» **Série d'exercices**:
A – Indiquez si chaque affirmation concorde avec le texte sur l'ANCT, en répondant par oui ou par non et en citant les mots décisifs du texte : (i) les élus souhaitent que l'État lance de nouvelles coopérations plutôt que d'appuyer celles qui existent ; (ii) les CRTE sont cités comme exemple d'interventions menées à marche forcée ; (iii) le texte situe au niveau départemental les grandes contractualisations d'aménagement du territoire.
B – Poursuivez le texte sur l'ANCT et les attentes des élus en reprenant après sa dernière phrase.

» **Texte proposé**:
::::

B- Une approche encore trop descendante et peu attentive aux dynamiques locales

Le sentiment général des élus est que l'ANCT repose sur des logiques trop descendantes, quand bien même le discours est bien rôdé sur le « cousu main », l'attention aux projets des territoires et la promotion d'une logique de confiance plutôt que de contrôle. Les élus attendent que l'État respecte les dynamiques et les coopérations existantes, pour venir les appuyer, plutôt que d'en lancer de nouvelles. Ils voudraient aussi que ses interventions ne se déroulent pas à marche forcée comme l'ont été les Contrats de Relance et de Transition Écologique (CRTE) et une partie des programmes nationaux. Enfin, l'agence doit trouver une articulation avec le niveau régional qui est celui des grandes contractualisations en matière d'aménagement du territoire et de cohésion territoriale.

::::

» **Liste**:

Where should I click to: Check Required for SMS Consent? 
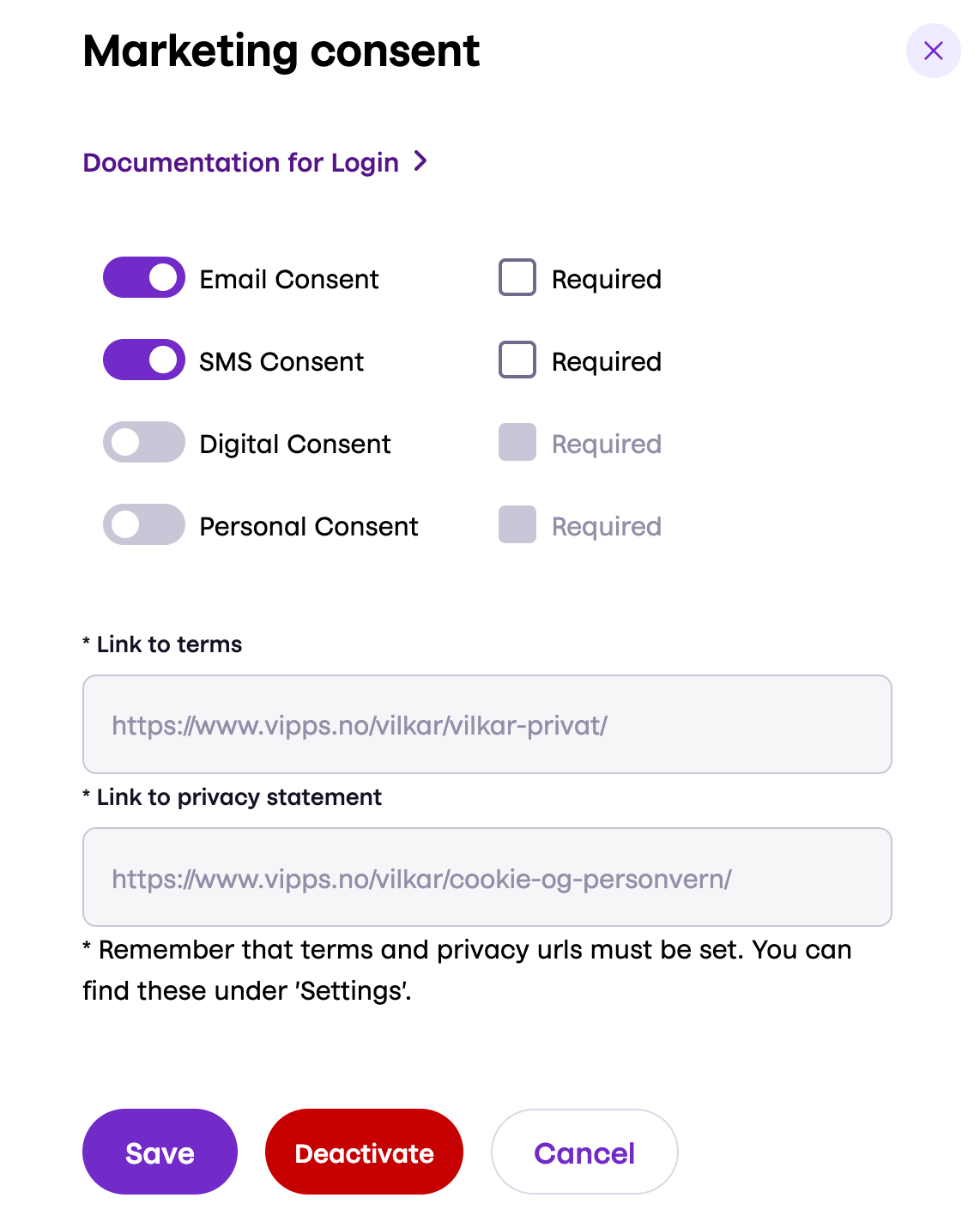517,360
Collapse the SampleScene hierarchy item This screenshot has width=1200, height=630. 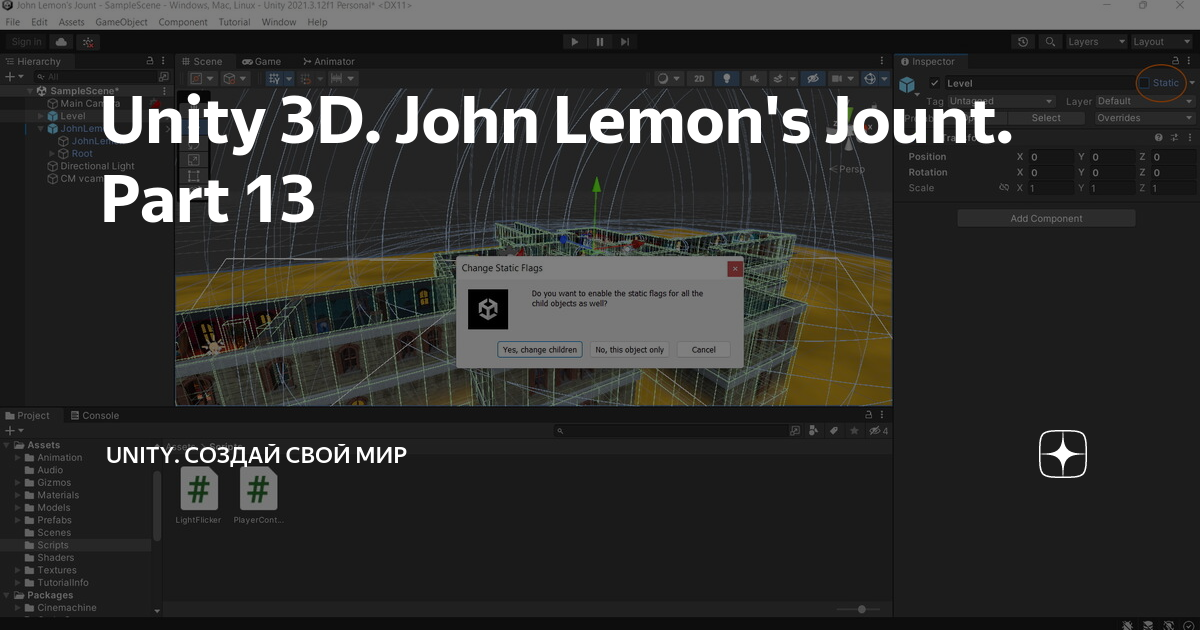click(32, 90)
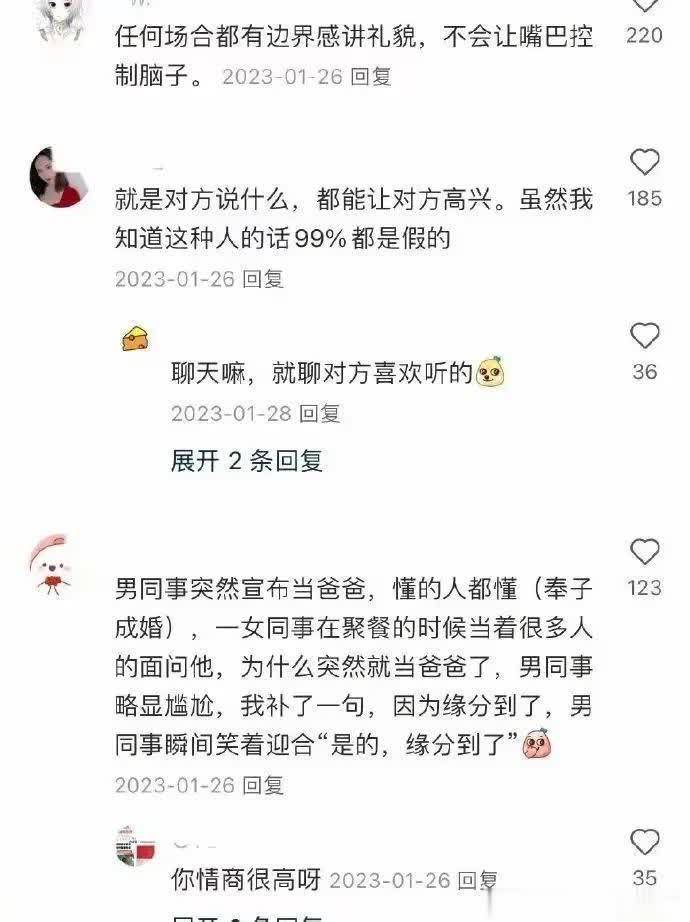690x922 pixels.
Task: Reply to the 男同事突然宣布当爸爸 comment
Action: tap(264, 785)
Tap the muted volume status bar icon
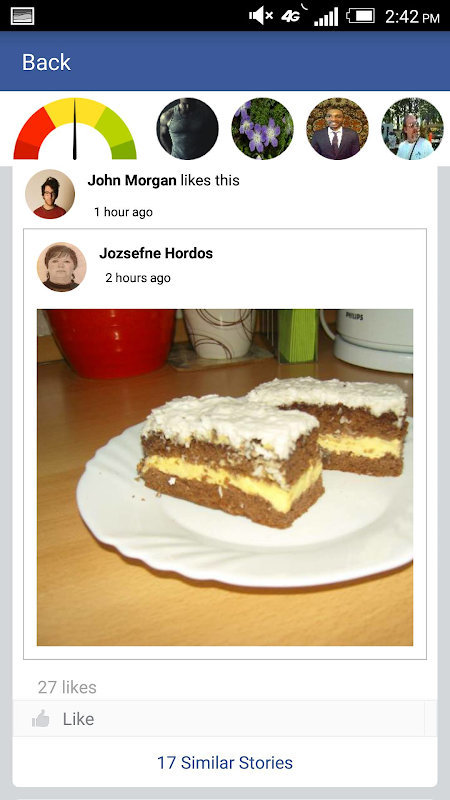Image resolution: width=450 pixels, height=800 pixels. tap(260, 16)
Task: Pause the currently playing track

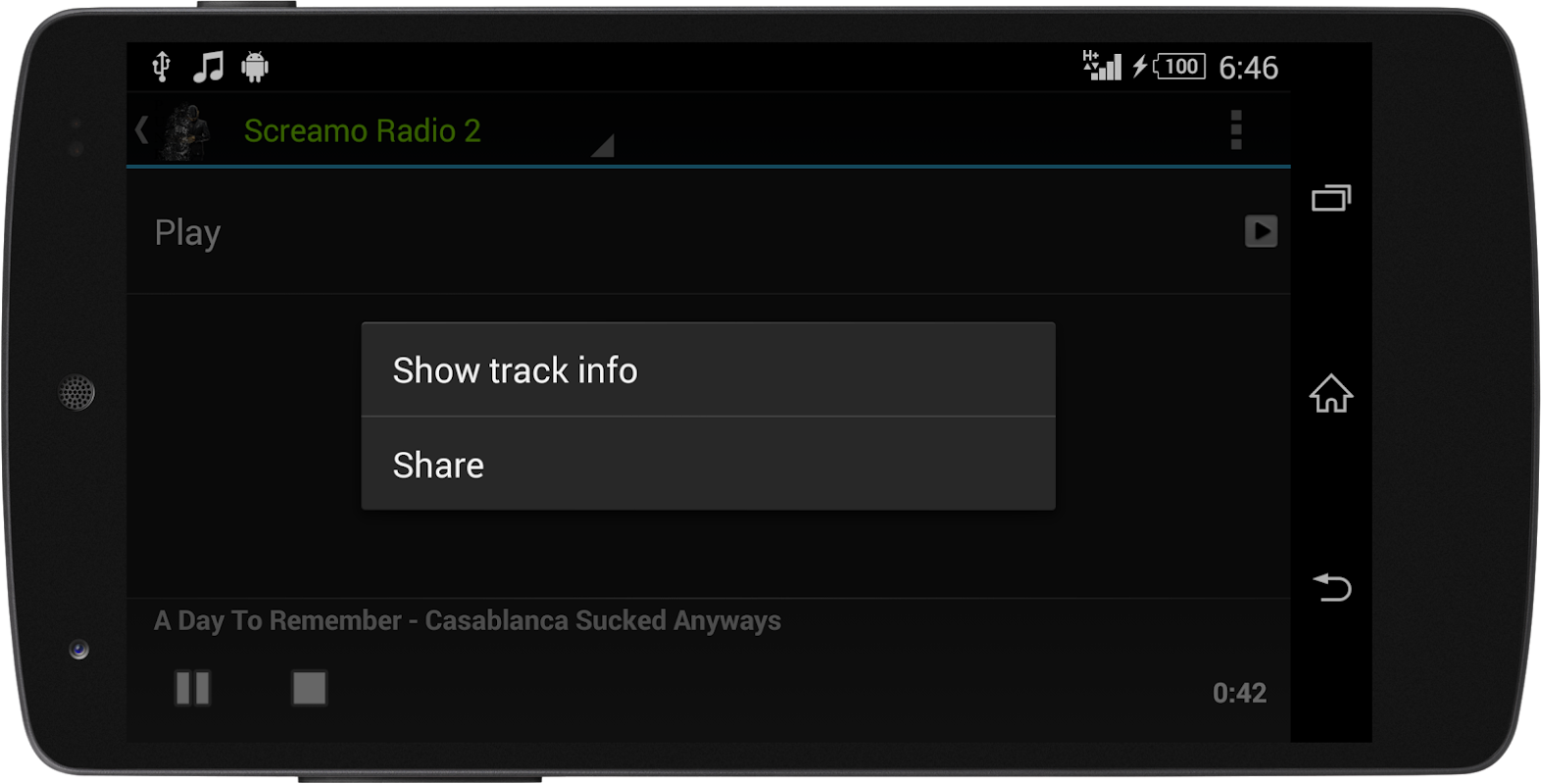Action: [x=192, y=688]
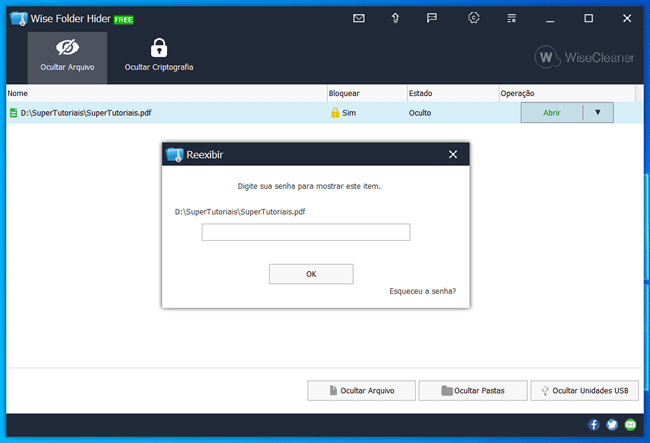Viewport: 650px width, 443px height.
Task: Click the Ocultar Pastas button
Action: 472,391
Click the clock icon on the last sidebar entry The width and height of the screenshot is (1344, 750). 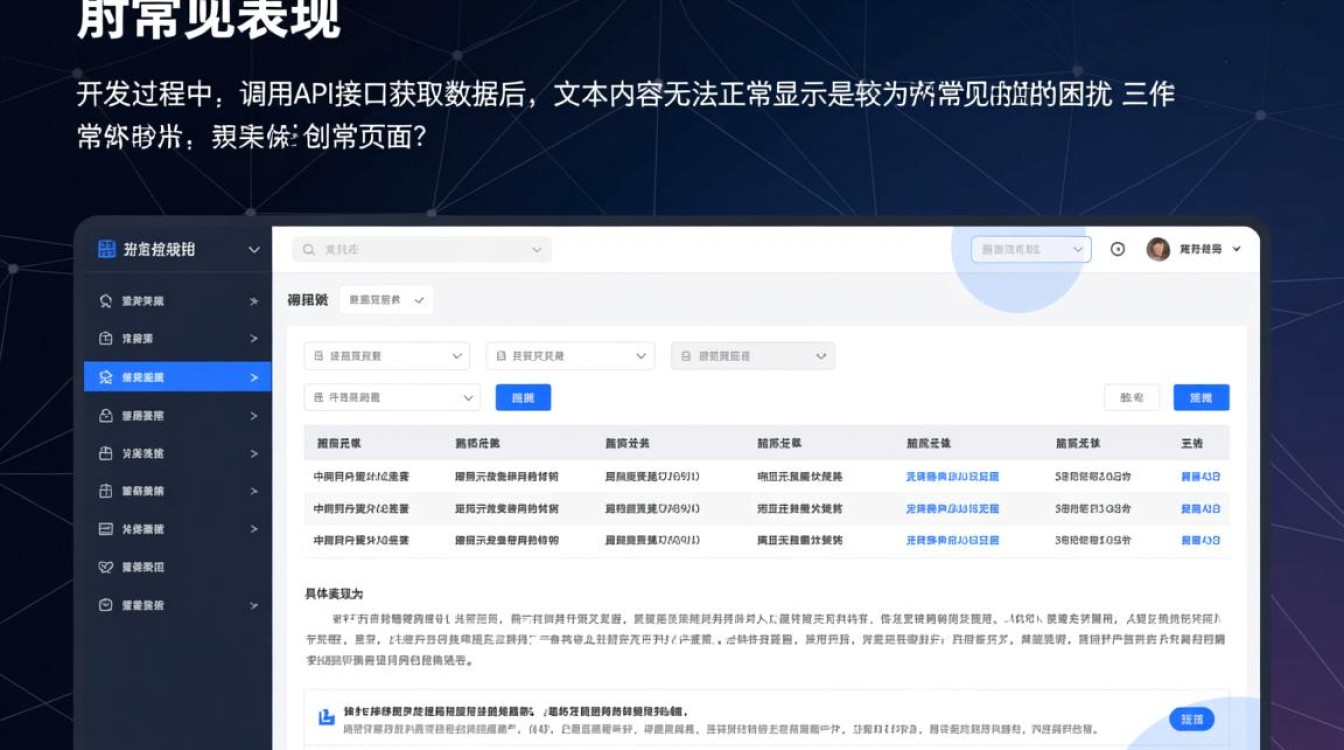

::::

» **Réponses par exercice**:
A –
(i) Non : « Les élus attendent que l'État respecte les dynamiques et les coopérations existantes, pour venir les appuyer, plutôt que d'en lancer de nouvelles ».
(ii) Oui : « ne se déroulent pas à marche forcée comme l'ont été les Contrats de Relance et de Transition Écologique (CRTE) ».
(iii) Non : « le niveau régional qui est celui des grandes contractualisations en matière d'aménagement du territoire et de cohésion territoriale ».

B –
C- Une promesse de simplification et de meilleur soutien aux projets locaux non tenue

L'espoir de simplification s'est transformé en sentiment de complexification, de lourdeur et de bureaucratie sur les trois missions de l'agence : programmes, CRTE et accès à l'ingénierie. Comme le résume un maire : « On avait promis aux élus la simplification des démarches et, à ce stade, c'est une nouvelle strate un peu opaque qui s'est ajoutée. ». L'ANCT n'a pas contenu le recours aux appels à projets (AAP), son guichet unique est inégalement et insuffisamment opérationnel. De plus, les élus estiment qu'elle n'a pas apporté plus de soutien financier à leurs projets mais qu'elle recycle des financements existants.

3. LES PROPOSITIONS

A- Une première série de recommandations vise à rapprocher l'agence des élus locaux

L'ANCT ne pourra réussir qu'au niveau local, dans la proximité avec les élus. L'agence parisienne, tête de réseau, ne sera en capacité de donner sa pleine mesure qu'en étant en appui d'un réseau local efficace et reconnu, ce qui n'est pas encore le cas. Il convient donc de :

- Créer du dialogue direct avec des temps d'échange hors préfecture avec les élus locaux, sur des réalisations de l'agence par exemple.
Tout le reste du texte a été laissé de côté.